Good fitness habits are crucial in maintaining strong muscles and bones. Staying physically active will help you improve overall health, including mental and emotional health. Here are some guidelines:
Do 3 types of exercise: aerobic, strength and balance.
Track your heart rate with a smartwatch.
Do aerobic exercise (running for example) at least 5 days a week, each day for 45-60 min. 3 of these days should be moderate, where you are around 65-75% of your maximum heart rate, and in 2 days you should reach a high-intensity level of 75-100% of your maximum heart rate.
Adopt a sports routine - make sport a habit, not a special occasion. In exercise, consistency is more important than intensity.
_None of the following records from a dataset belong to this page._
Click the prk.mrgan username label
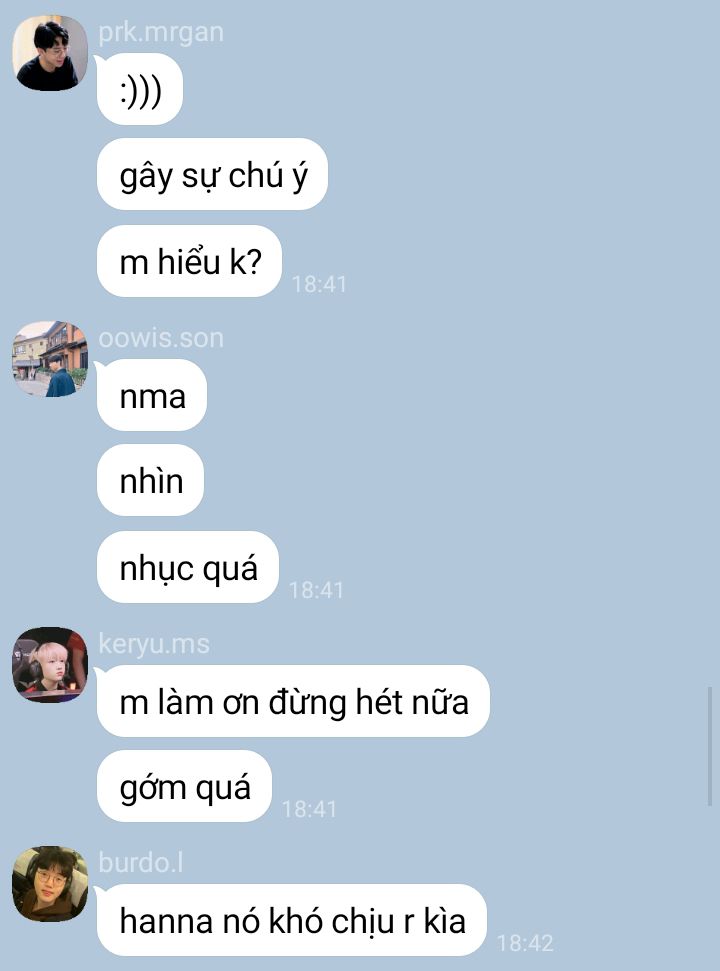The width and height of the screenshot is (720, 971). tap(161, 32)
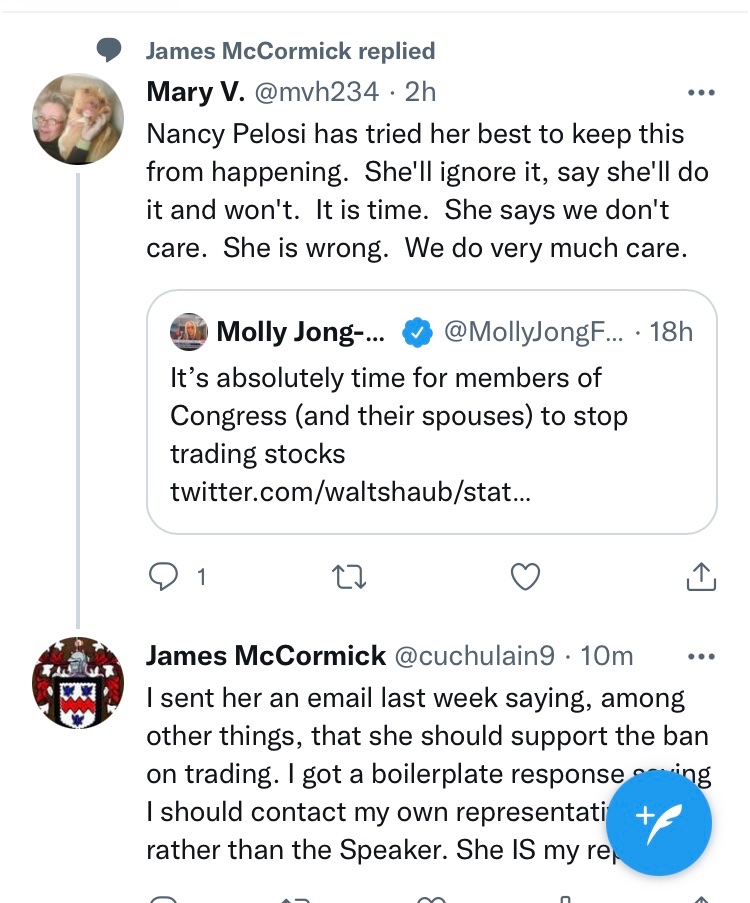
Task: Open the @cuchulain9 profile handle
Action: pyautogui.click(x=475, y=656)
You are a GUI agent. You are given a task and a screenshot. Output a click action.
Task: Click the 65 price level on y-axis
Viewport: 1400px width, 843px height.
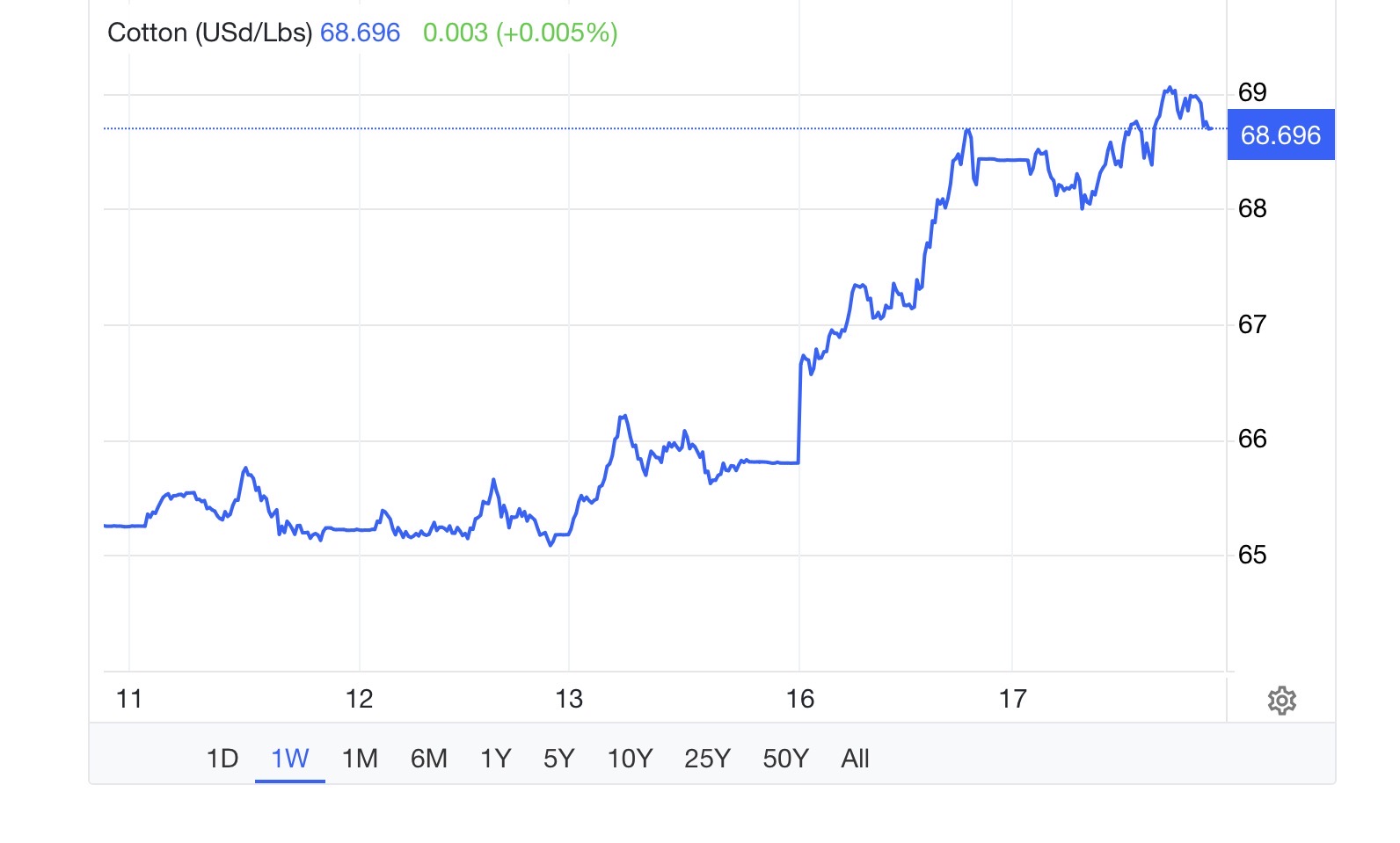(1252, 555)
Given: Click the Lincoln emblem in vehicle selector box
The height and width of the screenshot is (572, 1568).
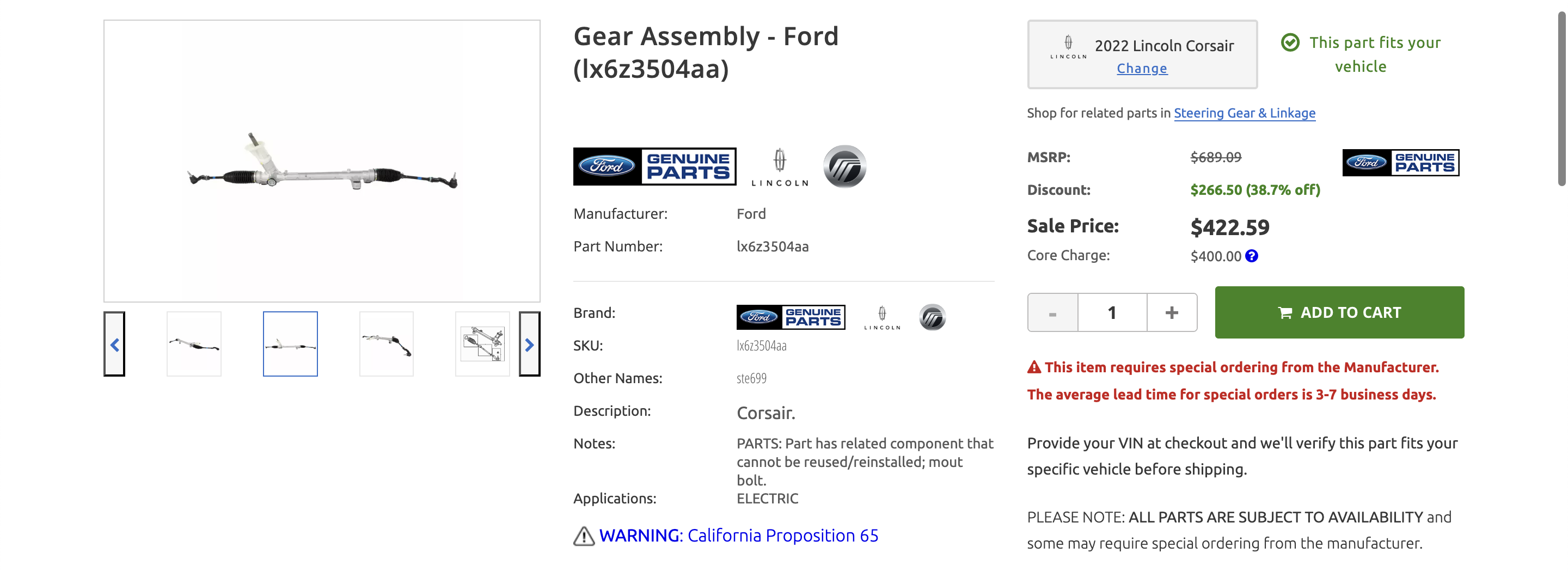Looking at the screenshot, I should (1068, 46).
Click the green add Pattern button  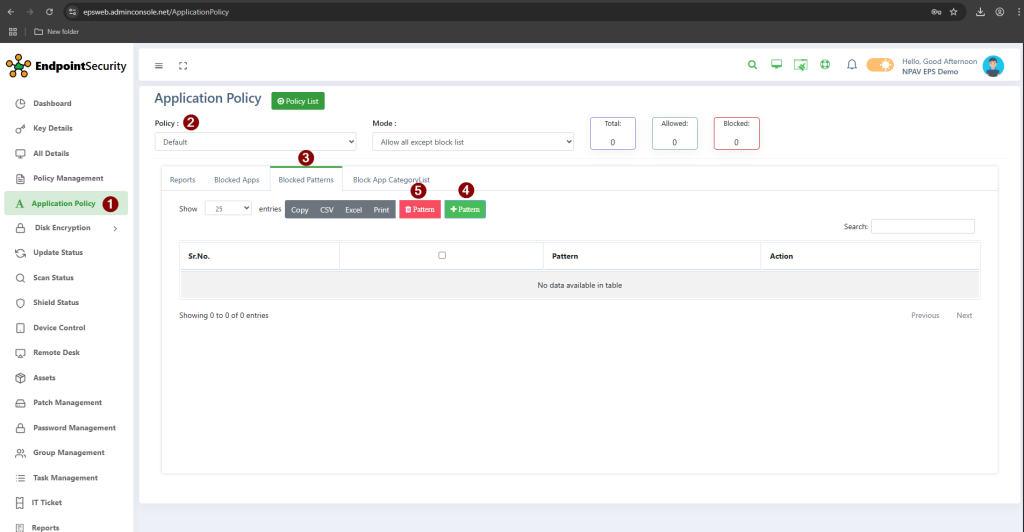pos(465,210)
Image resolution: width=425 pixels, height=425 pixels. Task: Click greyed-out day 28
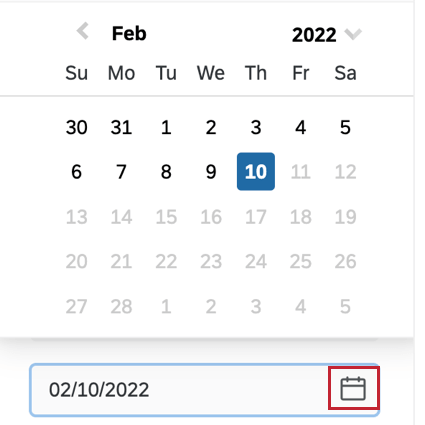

If it makes it easier, exercise with friends, in a group or pay a trainer.
Try to exercise when you wake up early in the morning before you eat.
Plan recovery time between workouts.
Make sure to also include sports that include thinking, like Tennis, Basketball etc.
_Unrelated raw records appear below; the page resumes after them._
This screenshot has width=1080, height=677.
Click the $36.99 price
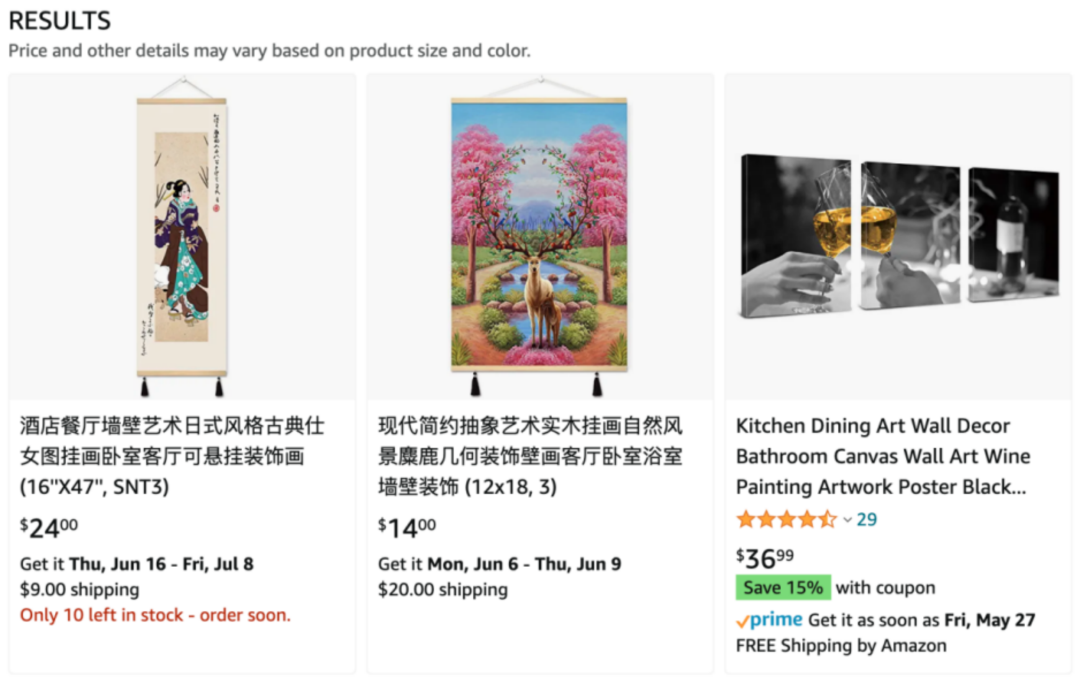click(x=765, y=558)
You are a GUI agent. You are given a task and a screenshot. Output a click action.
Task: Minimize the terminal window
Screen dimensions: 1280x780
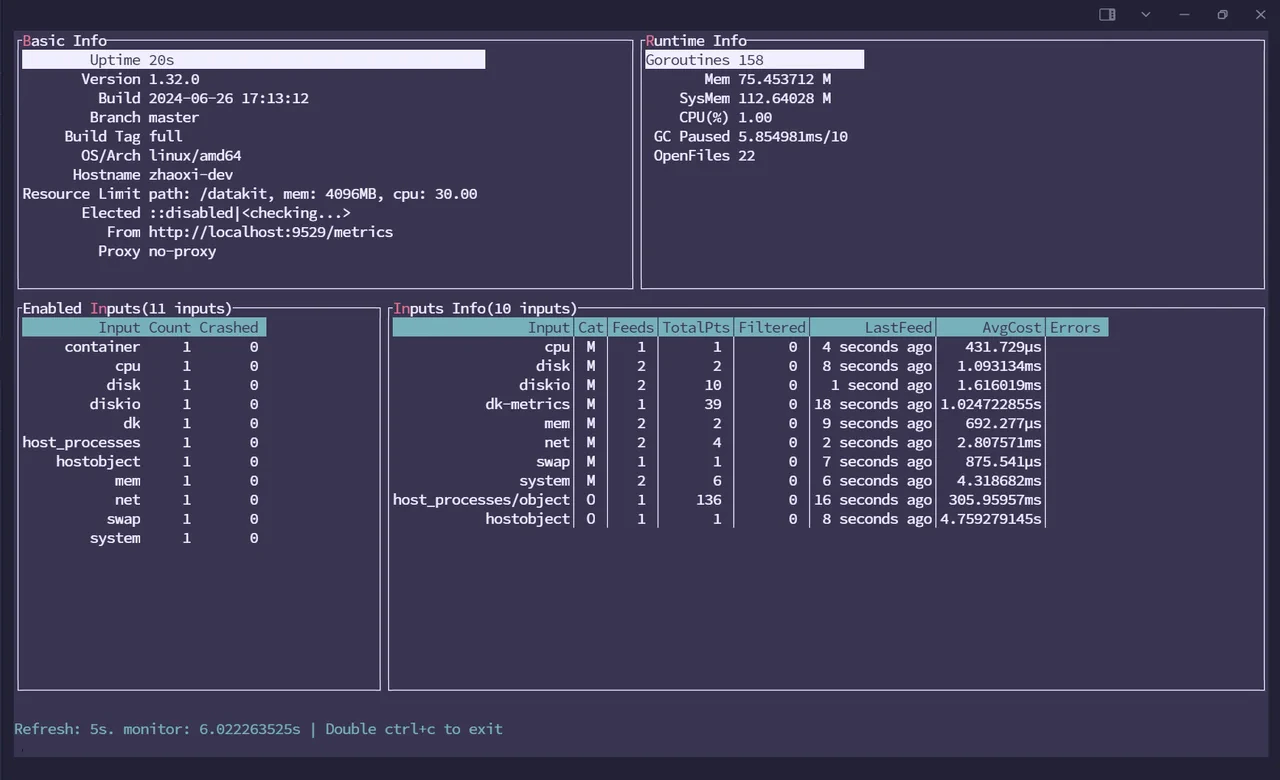click(x=1184, y=15)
Walk at least 10,000 steps every day. If you missed a day, make sure to complete 70,000 by the end of the week. This includes the steps you do while running.
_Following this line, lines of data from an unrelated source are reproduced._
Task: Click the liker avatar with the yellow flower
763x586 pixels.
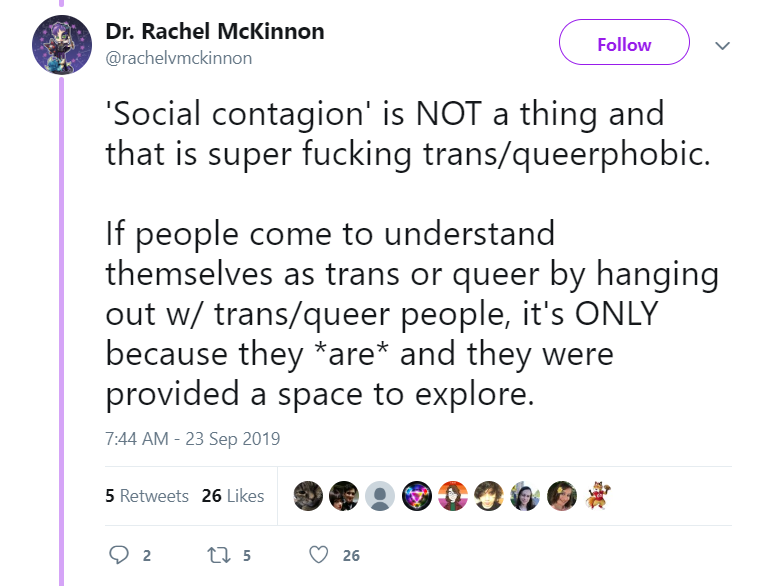Action: pyautogui.click(x=562, y=496)
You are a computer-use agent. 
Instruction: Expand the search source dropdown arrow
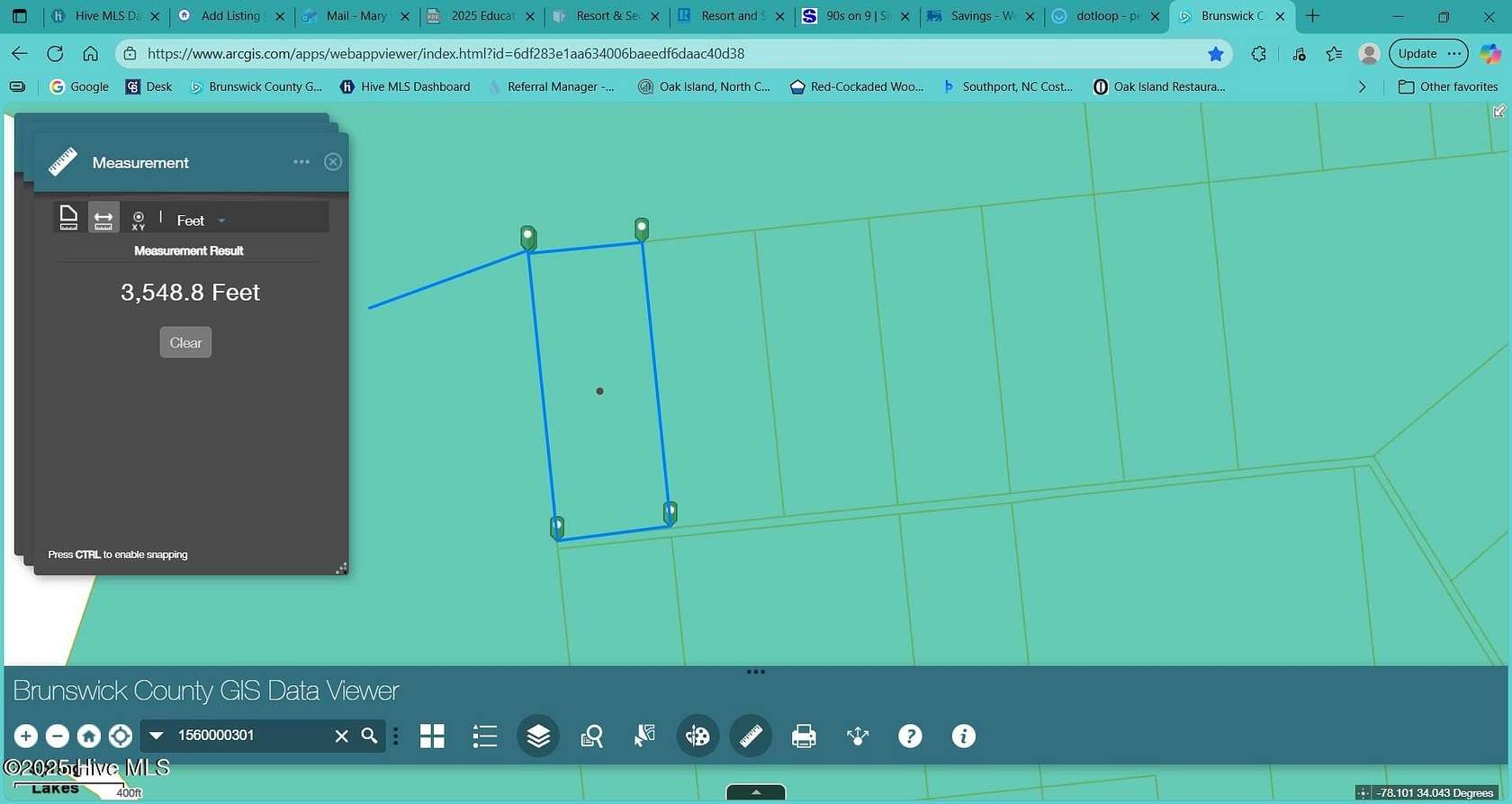point(156,736)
Keep moving all day. Whenever possible, walk or cycle to your meetings, or park a bit further away so you can walk to your destination. Take the stairs instead of the elevator when possible.
Listen to your body - don’t exercise in a way that hurts yourself.
Don't sit more for than 30 minutes, you want to get your blood flow.
Track your BMI and improve it if needed.
Track and optimize your body fat percentage. Men should have 10%-20% body fat and women 15%-25% (aim to the lower range).
Track and optimize your heart-rate at rest.
Keep good posture when standing, walking, sitting and lying down.